Bangunan Sekolah di NTT Ambruk Saat Siswa Berteduh, Satu Tewas dan Dua Luka-luka
Sebuah insiden tragis terjadi di Nusa Tenggara Timur (NTT) ketika bangunan SD Inpres Oepula di Desa Nifukani, Kecamatan Amanuban Barat, Kabupaten Timor Tengah Selatan (TTS), ambruk pada Rabu (18/3/2026). Kejadian ini mengakibatkan satu siswa tewas dan dua lainnya mengalami luka-luka saat mereka berteduh di lokasi tersebut.
Kronologi Insiden yang Memilukan
Menurut keterangan dari Kepala BPBD Kabupaten TTS, Dianar Ari Aty, insiden bermula sekitar pukul 18.43 Wita. Ketiga korban, yaitu Noldi Kause (9 tahun), Juliana Nenohai (13 tahun), dan Jekson Nenoliu (9 tahun), sedang berteduh sambil bermain bola di dekat bangunan sekolah. Saat itu, sekolah sedang dalam masa libur, sehingga tidak ada kegiatan belajar mengajar yang berlangsung.
Bangunan yang roboh merupakan struktur lama yang dibangun sejak tahun 1991 dan sudah tidak digunakan sejak 2023, seperti dijelaskan oleh Dianar. Tiba-tiba, bangunan tersebut ambruk dan menimpa ketiga siswa yang berada di bawahnya.
Korban dan Kondisi Mereka
Akibat insiden ini, Noldi Kause, seorang siswa kelas 1 SD yang merupakan warga Desa Nifukani, tewas setelah tertimpa material bangunan. Sementara itu, dua siswa lainnya mengalami luka-luka yang cukup serius.
- Juliana Nenohai menderita luka di bagian kepala belakang yang memerlukan empat jahitan, serta luka di lutut kanan yang membutuhkan delapan jahitan.
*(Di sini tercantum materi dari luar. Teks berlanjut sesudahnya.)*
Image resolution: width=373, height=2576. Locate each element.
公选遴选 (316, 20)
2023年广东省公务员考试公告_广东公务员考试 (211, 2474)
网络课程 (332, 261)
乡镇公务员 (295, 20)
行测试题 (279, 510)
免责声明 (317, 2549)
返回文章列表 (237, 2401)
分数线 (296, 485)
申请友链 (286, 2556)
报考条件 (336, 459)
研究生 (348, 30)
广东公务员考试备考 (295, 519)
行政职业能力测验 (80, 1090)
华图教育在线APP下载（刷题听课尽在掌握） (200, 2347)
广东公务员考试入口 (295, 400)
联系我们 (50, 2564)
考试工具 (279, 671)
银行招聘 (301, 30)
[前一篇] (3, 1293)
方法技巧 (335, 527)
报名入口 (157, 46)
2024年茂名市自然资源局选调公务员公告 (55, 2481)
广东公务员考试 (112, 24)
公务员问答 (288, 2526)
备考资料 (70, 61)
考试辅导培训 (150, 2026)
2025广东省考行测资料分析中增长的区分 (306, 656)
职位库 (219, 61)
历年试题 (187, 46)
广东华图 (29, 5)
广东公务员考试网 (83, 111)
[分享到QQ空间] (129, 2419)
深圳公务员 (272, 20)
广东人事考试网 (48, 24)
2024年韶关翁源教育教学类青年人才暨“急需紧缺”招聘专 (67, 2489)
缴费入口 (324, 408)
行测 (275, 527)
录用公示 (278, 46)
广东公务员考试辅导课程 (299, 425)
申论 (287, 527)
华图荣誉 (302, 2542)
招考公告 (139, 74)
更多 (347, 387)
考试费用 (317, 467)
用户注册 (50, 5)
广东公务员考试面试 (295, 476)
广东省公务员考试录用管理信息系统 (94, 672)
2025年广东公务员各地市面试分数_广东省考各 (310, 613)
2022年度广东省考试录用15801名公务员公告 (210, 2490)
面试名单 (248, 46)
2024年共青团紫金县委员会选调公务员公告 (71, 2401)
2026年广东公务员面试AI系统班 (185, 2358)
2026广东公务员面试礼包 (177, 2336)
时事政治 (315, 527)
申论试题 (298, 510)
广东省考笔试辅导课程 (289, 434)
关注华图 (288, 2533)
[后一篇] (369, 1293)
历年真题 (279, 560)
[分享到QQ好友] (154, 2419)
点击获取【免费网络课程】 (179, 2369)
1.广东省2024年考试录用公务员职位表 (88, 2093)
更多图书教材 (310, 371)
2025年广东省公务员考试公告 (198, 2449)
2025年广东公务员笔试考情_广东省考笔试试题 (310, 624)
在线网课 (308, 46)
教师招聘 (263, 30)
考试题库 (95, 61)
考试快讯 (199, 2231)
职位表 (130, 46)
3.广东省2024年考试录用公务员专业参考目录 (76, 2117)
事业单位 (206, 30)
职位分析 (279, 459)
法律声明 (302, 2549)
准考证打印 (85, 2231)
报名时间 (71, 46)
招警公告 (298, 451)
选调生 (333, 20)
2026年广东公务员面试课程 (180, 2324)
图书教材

- Jekson Nenoliu mengalami luka pada betis kiri kaki dan punggungnya.
Ketiga korban diketahui merupakan siswa yang rumahnya tidak jauh dari sekolah, sehingga mereka sering berkumpul di area tersebut untuk bermain.
Respons dan Implikasi dari Kejadian
Insiden ini menyoroti kondisi bangunan sekolah tua yang mungkin memerlukan perhatian lebih dari pihak berwenang. BPBD TTS telah mendatangi rumah duka untuk memberikan bantuan dan dukungan kepada keluarga korban. Kejadian ini juga mengingatkan akan pentingnya pemeliharaan infrastruktur pendidikan, terutama di daerah terpencil seperti NTT.
Masyarakat setempat diharapkan lebih waspada terhadap bangunan-bangunan yang sudah tidak digunakan, terutama yang berpotensi membahayakan keselamatan. Insiden ini menjadi pelajaran berharga bagi semua pihak untuk mencegah tragedi serupa di masa depan.